I was eager, and I wanted to just get the tattoo, and frankly, I didn’t know any better. So the artist Googled it, drew it up on some transfer paper and then placed it on the back of my arm. I glanced at it in the mirror just enough to see that the placement was correct (admittedly my fault ― take a hard look at the stencil before your artist starts tattooing you!), and then he got to work. Just 20 minutes later, it was all wrapped up.

It wasn’t until I got home that I noticed it was backward.

My tribute to an artist who has influenced me for years and kept me afloat during difficult times was ... backward. My immediate thought was to go back and get it fixed, only to remember that tattoos aren’t haircuts. Whoops.

As the tattoo healed, it became evident that because of the placement between my elbow and triceps, it fully resembled the Bowie lightning bolt only when the skin stretched a certain way. What’s more, the seemingly red fresh ink, once healed, skewed toward the orange end of the spectrum. So rather than the distinct scarlet “Aladdin Sane” lightning bolt, I now had a tattoo of ... a red-orange lightning bolt with a little streak of blue on the side.

Within about a week, the Gatorade inquiries started. I still get them two years down the line. I’m at a point where I can laugh it off. It helps that I’ve now got several (good) tattoos on that arm to distract from it. And yeah, I’ve found myself thinking about ways to cover it up ― getting a blast-over seems unlikely because of the bright color, but blacking it out has crossed my mind.

Still, I think I’m gonna keep this ugly, screwed-up ink.

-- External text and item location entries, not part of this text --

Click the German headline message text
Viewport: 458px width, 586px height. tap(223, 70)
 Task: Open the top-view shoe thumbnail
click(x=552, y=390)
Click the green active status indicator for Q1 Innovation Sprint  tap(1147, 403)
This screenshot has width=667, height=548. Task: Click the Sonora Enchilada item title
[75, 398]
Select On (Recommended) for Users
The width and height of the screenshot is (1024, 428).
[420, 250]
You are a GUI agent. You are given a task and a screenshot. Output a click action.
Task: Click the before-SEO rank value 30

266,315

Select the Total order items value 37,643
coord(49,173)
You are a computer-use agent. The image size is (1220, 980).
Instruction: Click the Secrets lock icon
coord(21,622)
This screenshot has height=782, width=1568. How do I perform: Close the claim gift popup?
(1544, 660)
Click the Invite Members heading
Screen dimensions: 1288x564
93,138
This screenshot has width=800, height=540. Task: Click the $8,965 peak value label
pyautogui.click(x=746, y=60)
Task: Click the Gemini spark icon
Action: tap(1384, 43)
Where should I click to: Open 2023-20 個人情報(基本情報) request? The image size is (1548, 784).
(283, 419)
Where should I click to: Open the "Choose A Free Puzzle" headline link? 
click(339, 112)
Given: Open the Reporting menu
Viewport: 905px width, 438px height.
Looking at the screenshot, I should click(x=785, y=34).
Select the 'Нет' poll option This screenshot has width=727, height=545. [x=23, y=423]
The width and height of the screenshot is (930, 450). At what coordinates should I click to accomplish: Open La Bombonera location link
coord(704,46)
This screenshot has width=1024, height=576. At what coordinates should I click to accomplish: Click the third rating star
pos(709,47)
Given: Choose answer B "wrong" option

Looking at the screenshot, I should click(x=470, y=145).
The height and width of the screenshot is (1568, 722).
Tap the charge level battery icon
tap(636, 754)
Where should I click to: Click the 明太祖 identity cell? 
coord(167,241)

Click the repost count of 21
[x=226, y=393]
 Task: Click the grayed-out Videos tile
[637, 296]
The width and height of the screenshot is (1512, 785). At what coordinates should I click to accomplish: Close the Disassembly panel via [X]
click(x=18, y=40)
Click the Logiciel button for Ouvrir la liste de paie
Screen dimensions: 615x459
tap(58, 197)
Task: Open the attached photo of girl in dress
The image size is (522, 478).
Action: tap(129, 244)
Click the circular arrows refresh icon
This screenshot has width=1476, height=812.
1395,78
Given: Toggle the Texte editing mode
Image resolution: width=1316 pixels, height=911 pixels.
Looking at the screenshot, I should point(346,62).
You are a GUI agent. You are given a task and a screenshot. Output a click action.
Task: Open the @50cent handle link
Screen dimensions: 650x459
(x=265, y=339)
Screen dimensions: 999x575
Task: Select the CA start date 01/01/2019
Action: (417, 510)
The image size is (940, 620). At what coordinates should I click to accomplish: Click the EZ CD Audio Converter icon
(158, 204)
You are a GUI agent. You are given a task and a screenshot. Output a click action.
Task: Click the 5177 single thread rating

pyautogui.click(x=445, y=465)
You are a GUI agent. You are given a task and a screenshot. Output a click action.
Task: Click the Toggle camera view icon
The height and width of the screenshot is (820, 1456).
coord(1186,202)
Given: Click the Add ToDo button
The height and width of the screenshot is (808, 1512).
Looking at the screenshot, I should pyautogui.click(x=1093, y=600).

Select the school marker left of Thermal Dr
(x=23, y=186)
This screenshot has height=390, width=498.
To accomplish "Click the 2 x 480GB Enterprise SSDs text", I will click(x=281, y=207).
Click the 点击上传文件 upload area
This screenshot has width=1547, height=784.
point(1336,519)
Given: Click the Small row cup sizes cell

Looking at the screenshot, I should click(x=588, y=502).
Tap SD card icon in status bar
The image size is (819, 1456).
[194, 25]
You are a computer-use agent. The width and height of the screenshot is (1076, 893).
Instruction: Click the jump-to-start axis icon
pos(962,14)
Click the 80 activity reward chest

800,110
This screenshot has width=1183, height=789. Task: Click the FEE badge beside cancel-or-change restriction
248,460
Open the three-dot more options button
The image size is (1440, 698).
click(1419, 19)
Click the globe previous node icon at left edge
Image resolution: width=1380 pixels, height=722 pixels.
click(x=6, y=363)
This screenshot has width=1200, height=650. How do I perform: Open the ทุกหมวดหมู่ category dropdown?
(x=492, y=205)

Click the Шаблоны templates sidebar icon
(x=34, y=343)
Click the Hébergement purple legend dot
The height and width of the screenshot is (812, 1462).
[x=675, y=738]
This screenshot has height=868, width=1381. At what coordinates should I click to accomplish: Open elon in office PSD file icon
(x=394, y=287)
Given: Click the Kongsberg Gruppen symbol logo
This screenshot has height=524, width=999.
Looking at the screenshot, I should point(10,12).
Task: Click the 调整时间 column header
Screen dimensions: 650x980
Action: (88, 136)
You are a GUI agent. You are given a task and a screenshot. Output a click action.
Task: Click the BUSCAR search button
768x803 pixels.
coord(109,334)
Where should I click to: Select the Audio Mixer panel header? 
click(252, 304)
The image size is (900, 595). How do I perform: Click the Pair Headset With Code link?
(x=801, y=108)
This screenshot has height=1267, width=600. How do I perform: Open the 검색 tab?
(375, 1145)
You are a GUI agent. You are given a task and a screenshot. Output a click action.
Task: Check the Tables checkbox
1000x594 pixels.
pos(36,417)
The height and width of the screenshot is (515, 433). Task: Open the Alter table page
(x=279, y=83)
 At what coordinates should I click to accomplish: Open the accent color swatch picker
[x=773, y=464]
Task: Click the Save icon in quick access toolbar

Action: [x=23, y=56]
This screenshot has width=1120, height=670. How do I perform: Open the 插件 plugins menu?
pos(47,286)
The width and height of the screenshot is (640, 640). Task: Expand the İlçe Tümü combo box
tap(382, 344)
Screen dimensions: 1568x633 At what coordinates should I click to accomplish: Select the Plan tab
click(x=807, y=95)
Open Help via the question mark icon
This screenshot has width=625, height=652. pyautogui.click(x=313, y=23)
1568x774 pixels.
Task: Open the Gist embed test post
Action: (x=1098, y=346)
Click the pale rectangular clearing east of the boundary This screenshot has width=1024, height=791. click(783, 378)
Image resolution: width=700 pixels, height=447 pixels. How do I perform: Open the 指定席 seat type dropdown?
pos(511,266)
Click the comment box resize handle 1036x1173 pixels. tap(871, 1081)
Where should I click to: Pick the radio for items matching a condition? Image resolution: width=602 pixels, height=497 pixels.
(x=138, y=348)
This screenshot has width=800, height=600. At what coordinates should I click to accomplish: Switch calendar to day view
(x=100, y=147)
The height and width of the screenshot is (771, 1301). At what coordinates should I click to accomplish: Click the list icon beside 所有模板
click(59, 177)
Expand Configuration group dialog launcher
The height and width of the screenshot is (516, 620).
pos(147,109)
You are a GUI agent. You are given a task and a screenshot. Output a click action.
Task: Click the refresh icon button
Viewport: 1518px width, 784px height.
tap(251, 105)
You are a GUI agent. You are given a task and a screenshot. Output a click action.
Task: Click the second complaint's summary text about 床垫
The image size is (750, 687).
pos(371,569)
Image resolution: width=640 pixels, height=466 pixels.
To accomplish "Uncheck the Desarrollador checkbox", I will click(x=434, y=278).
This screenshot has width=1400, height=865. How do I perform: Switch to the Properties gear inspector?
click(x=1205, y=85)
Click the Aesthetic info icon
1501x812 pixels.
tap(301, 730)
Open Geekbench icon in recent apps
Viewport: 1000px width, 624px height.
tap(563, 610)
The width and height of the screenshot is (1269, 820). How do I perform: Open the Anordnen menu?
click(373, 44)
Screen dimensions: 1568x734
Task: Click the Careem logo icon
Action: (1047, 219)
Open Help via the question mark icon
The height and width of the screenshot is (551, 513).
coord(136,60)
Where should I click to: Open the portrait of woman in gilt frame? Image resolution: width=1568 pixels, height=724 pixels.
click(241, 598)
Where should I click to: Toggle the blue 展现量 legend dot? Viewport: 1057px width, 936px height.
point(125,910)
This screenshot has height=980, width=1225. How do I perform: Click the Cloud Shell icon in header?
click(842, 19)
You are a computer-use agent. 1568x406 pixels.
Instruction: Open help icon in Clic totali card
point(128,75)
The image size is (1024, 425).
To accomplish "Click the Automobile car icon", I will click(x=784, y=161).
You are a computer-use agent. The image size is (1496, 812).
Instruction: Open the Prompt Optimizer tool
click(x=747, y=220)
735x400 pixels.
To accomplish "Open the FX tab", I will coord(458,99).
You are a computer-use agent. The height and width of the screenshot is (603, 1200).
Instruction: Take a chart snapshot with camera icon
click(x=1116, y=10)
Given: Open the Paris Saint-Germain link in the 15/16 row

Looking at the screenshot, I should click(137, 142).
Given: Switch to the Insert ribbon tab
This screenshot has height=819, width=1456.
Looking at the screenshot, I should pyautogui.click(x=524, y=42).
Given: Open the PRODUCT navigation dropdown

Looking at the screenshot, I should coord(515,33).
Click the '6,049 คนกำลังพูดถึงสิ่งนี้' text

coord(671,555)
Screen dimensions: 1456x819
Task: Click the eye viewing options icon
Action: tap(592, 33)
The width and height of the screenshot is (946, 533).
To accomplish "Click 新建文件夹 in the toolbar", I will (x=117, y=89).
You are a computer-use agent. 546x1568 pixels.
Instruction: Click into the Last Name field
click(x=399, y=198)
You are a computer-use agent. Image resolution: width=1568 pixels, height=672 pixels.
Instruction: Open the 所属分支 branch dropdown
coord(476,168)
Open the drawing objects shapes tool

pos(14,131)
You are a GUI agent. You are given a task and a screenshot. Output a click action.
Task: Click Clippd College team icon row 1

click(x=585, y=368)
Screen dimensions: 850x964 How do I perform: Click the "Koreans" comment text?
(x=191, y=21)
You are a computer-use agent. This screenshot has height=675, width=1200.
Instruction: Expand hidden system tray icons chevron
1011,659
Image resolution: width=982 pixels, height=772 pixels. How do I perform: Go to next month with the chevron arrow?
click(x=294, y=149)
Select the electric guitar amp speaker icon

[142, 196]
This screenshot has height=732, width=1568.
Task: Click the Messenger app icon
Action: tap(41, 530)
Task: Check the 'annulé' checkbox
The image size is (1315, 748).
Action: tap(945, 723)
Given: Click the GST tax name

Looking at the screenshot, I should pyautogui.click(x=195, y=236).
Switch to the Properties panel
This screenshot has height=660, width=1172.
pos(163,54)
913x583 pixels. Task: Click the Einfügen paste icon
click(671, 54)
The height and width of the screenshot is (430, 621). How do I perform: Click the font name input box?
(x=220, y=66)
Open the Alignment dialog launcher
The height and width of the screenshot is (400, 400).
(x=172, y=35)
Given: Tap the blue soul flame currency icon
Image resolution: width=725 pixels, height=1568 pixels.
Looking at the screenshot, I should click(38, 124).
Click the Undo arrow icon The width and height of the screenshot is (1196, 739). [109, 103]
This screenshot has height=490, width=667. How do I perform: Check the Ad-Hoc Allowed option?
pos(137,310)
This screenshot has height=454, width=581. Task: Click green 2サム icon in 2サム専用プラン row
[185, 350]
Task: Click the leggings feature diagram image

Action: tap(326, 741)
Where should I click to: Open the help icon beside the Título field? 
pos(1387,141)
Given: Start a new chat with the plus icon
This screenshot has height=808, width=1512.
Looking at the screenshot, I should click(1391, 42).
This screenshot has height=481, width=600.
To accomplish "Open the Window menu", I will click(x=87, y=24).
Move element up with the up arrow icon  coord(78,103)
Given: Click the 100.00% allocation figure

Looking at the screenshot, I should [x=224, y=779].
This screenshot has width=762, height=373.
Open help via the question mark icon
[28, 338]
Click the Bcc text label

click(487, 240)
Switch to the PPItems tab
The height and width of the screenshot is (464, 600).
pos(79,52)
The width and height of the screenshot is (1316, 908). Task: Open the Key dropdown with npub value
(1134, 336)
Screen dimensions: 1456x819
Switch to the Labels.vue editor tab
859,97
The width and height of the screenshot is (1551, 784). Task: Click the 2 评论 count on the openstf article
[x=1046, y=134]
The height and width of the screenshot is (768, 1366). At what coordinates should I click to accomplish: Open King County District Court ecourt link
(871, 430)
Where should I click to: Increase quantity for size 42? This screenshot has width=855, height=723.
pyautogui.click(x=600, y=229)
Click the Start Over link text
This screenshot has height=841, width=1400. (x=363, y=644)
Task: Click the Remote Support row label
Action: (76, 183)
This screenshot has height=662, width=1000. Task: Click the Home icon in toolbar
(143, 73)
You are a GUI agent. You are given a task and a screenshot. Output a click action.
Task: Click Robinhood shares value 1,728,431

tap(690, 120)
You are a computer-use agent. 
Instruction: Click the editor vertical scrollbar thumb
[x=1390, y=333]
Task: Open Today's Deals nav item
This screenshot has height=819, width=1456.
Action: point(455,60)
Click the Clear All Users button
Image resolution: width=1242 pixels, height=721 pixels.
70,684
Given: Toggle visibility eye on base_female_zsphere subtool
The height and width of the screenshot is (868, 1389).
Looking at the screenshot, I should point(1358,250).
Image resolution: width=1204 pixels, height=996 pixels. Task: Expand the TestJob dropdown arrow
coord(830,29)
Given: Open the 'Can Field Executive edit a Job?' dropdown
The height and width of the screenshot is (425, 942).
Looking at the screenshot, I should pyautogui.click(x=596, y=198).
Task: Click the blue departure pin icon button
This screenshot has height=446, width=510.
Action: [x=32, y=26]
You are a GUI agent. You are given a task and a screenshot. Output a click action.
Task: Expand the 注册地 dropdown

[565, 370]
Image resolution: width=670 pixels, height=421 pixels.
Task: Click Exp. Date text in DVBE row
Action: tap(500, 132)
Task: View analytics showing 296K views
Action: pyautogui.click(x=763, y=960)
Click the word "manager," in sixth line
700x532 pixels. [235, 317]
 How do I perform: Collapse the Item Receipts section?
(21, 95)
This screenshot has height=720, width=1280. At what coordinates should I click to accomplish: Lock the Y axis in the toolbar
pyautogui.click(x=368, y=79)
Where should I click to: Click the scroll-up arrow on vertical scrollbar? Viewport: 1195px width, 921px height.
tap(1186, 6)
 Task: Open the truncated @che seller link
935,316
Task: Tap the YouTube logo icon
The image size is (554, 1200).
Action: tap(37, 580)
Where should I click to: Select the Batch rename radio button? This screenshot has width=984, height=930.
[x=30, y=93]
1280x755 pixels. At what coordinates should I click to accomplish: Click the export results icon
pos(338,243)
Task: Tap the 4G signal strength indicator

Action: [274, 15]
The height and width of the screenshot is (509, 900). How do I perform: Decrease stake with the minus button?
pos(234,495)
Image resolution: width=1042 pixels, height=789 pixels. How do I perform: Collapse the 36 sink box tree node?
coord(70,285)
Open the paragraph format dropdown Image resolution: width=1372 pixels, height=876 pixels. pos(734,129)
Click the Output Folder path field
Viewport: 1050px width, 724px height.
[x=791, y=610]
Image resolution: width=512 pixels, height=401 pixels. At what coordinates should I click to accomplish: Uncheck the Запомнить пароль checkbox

Friends ― some of whom are professional tattoo artists ― seem surprised when I tell them that I’m keeping such a lousy piece in such a visible area.

“The notion that every single tattoo you get should hold deep sentimental meaning is exhausting.”

But to me, tattoos are about memories, specifically the ones you make while getting them. Even the pieces I have that hold a deeper significance remind me far more now of the days I got them than they do the meaning attached to the piece.

When I look at this lousy lightning bolt, I don’t think of all the nights I belted “Modern Love” at karaoke. Instead, I consider that spiraling feeling I’ve felt so many times before, times when control over even the most minute details of my life felt fleeting. And then I remember the ways I tried to take it back, even if one of those attempts at agency resulted in giving control over what my skin will look like for the rest of my life to a guy who didn’t have any idea what he was doing. It’s a reminder — one that I find all the more powerful now that I’m in a better place.

When I think about it that way, getting it covered up feels like doing myself a disservice. It’s not pretty, but it’s a mile marker I value. To me, it feels that to hide it would be to cower from the reality that I’m the person I am today only because of the free fall I experienced then. Covering it up may make the canvas that is my left arm feel a bit less imperfect, but a blacked-out lightning bolt would mean nothing to me. A botched David Bowie tribute reminds me that I’ve survived this long — and that I know how to go about getting properly tattooed now.